Task statement: Print the data below verbatim, keeping every line in its original order.

——

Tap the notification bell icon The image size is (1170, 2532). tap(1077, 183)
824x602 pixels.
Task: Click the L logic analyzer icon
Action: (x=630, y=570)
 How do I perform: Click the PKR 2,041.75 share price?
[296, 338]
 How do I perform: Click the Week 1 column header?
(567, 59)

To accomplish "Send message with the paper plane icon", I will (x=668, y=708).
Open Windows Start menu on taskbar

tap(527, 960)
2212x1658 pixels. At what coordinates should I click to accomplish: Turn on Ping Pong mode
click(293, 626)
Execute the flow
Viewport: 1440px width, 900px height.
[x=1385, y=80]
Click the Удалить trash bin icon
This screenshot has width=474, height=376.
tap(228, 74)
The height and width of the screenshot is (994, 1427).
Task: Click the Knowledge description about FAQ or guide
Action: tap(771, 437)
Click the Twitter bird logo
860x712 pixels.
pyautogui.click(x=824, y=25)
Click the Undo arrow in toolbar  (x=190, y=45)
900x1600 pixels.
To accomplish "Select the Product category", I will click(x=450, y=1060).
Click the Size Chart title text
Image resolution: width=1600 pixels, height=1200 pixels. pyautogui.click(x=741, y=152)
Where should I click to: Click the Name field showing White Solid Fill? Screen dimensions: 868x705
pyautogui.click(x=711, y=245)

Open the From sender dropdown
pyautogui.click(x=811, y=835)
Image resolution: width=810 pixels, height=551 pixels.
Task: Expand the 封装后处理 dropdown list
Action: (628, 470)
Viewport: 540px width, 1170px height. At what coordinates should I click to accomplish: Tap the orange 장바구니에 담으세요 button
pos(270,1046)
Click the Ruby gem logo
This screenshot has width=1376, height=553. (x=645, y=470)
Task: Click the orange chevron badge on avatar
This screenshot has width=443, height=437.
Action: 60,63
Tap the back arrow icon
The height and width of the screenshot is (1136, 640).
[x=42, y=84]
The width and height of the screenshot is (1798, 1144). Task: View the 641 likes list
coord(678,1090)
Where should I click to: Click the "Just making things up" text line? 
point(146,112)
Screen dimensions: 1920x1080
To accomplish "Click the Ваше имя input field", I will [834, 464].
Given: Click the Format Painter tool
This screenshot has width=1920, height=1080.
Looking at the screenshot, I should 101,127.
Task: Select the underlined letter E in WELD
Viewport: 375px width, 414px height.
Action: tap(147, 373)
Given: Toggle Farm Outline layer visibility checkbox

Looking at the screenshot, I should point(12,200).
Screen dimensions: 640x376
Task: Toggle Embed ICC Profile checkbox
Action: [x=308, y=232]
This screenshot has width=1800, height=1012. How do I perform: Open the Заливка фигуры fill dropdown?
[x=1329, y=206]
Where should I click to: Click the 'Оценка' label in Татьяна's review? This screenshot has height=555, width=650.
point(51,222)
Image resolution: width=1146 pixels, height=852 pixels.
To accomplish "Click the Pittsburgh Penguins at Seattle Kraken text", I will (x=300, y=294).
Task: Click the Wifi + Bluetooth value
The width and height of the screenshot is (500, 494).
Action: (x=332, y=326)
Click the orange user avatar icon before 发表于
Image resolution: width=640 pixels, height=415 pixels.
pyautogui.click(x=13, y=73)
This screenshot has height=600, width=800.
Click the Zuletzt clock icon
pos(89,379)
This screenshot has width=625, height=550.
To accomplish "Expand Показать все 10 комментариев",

——

Answer below:
Tap the notification bell icon The image size is (1170, 2532). tap(1077, 183)
824x602 pixels.
Task: Click the L logic analyzer icon
Action: (x=630, y=570)
 How do I perform: Click the PKR 2,041.75 share price?
[296, 338]
 How do I perform: Click the Week 1 column header?
(567, 59)

To accomplish "Send message with the paper plane icon", I will (x=668, y=708).
Open Windows Start menu on taskbar

tap(527, 960)
2212x1658 pixels. At what coordinates should I click to accomplish: Turn on Ping Pong mode
click(293, 626)
Execute the flow
Viewport: 1440px width, 900px height.
[x=1385, y=80]
Click the Удалить trash bin icon
This screenshot has width=474, height=376.
tap(228, 74)
The height and width of the screenshot is (994, 1427).
Task: Click the Knowledge description about FAQ or guide
Action: tap(771, 437)
Click the Twitter bird logo
860x712 pixels.
pyautogui.click(x=824, y=25)
Click the Undo arrow in toolbar  (x=190, y=45)
900x1600 pixels.
To accomplish "Select the Product category", I will click(x=450, y=1060).
Click the Size Chart title text
Image resolution: width=1600 pixels, height=1200 pixels. pyautogui.click(x=741, y=152)
Where should I click to: Click the Name field showing White Solid Fill? Screen dimensions: 868x705
pyautogui.click(x=711, y=245)

Open the From sender dropdown
pyautogui.click(x=811, y=835)
Image resolution: width=810 pixels, height=551 pixels.
Task: Expand the 封装后处理 dropdown list
Action: (628, 470)
Viewport: 540px width, 1170px height. At what coordinates should I click to accomplish: Tap the orange 장바구니에 담으세요 button
pos(270,1046)
Click the Ruby gem logo
This screenshot has width=1376, height=553. (x=645, y=470)
Task: Click the orange chevron badge on avatar
This screenshot has width=443, height=437.
Action: 60,63
Tap the back arrow icon
The height and width of the screenshot is (1136, 640).
[x=42, y=84]
The width and height of the screenshot is (1798, 1144). Task: View the 641 likes list
coord(678,1090)
Where should I click to: Click the "Just making things up" text line? 
point(146,112)
Screen dimensions: 1920x1080
To accomplish "Click the Ваше имя input field", I will [834, 464].
Given: Click the Format Painter tool
This screenshot has width=1920, height=1080.
Looking at the screenshot, I should 101,127.
Task: Select the underlined letter E in WELD
Viewport: 375px width, 414px height.
Action: tap(147, 373)
Given: Toggle Farm Outline layer visibility checkbox

Looking at the screenshot, I should point(12,200).
Screen dimensions: 640x376
Task: Toggle Embed ICC Profile checkbox
Action: [x=308, y=232]
This screenshot has width=1800, height=1012. How do I perform: Open the Заливка фигуры fill dropdown?
[x=1329, y=206]
Where should I click to: Click the 'Оценка' label in Татьяна's review? This screenshot has height=555, width=650.
point(51,222)
Image resolution: width=1146 pixels, height=852 pixels.
To accomplish "Click the Pittsburgh Penguins at Seattle Kraken text", I will (x=300, y=294).
Task: Click the Wifi + Bluetooth value
The width and height of the screenshot is (500, 494).
Action: (x=332, y=326)
Click the orange user avatar icon before 发表于
Image resolution: width=640 pixels, height=415 pixels.
pyautogui.click(x=13, y=73)
This screenshot has height=600, width=800.
Click the Zuletzt clock icon
pos(89,379)
This screenshot has width=625, height=550.
To accomplish "Expand Показать все 10 комментариев",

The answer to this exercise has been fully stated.